_Extracted text_:
+===+

Gay journalist and founder of The Intercept Glenn Greenwald was charged by federal prosecutors in Brazil with “cybercrimes” on Tuesday “for his role in bringing to light cellphone messages that have embarrassed prosecutors and tarnished the image of an anti-corruption task force,” the New York Times reported.
Greenwald responded to the charges in an interview with The New Yorker‘s Isaac Chotiner. Greenwald told Chotiner, “I think that what a lot of people are not fully understanding about Brazil is that there are a lot of people in the government, beginning with the President himself, who explicitly want a resurrection of the military dictatorship that ruled the country until 1985. They are not joking about it. “
Greenwald also explained his long history of antagonizing Bolsonaro: “I actually wrote about Bolsonaro all the way back in 2014, in an article he hated, before anyone contemplated that he might be President. I was just trying to explain to people how someone this extreme was even a member of Congress. The title was, ‘The Most Misogynistic, Hateful Elected Official in the Democratic World: Brazil’s Jair Bolsonaro.’ And then, in 2017, while he was setting up his Presidential run, I called him a fascist on Twitter, and he responded with an extremely crude and anti-gay epithet about anal sex that made news. And then, when my husband entered Congress as a left-wing member, in early 2019, replacing another L.G.B.T. congressman, who fled the country in fear of his life, largely due to Bolsonaro, David and he had a back-and-forth that went viral in Brazil. So he already hated me before we started this reporting. And once we did this reporting, he said my marriage was a fraud and that we adopted Brazilian children as a fraud to avoid deportation. And then of course he has threatened I would be in prison over the reporting. So we have a long and contentious history.”
Greenwald has been blasted in the U.S. for his regular appearances on conservative news programs like Tucker Carlson Tonight in which he slammed Democrats for trying to get to the bottom of Russian interference in the U.S. election, called it a “conspiracy theory,” and defended Attorney General Bill Barr.

+===+

_Recorded information_:
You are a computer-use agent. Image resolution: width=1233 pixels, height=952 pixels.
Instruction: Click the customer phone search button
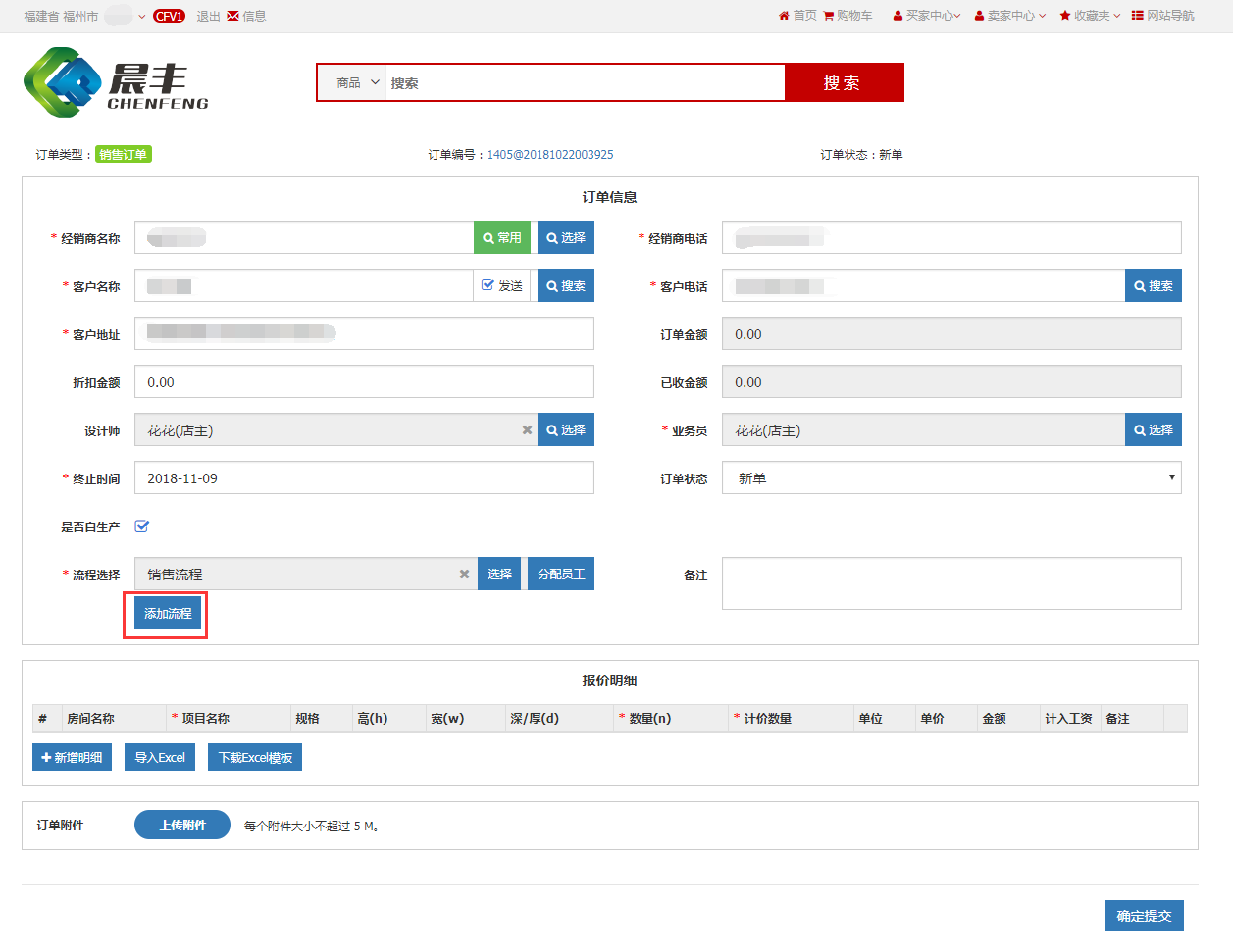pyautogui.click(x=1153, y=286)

+===+

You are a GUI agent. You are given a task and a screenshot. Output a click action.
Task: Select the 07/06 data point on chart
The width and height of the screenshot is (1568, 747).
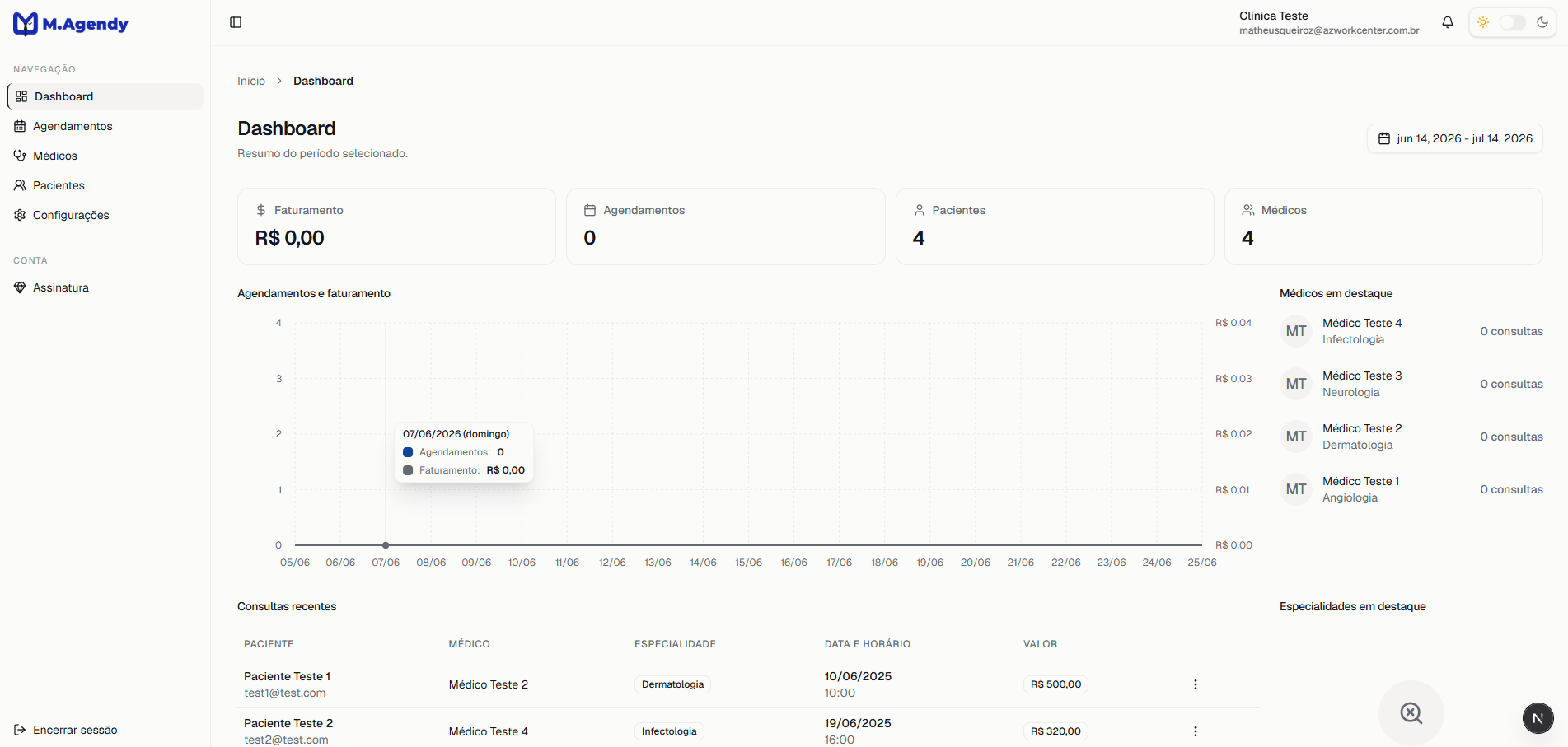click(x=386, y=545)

+===+

_Exercise aim_:
From the article about Glenn Greenwald, list every year that is mentioned, in the order each first appears.

_Exercise answer_:
1985, 2014, 2017, 2019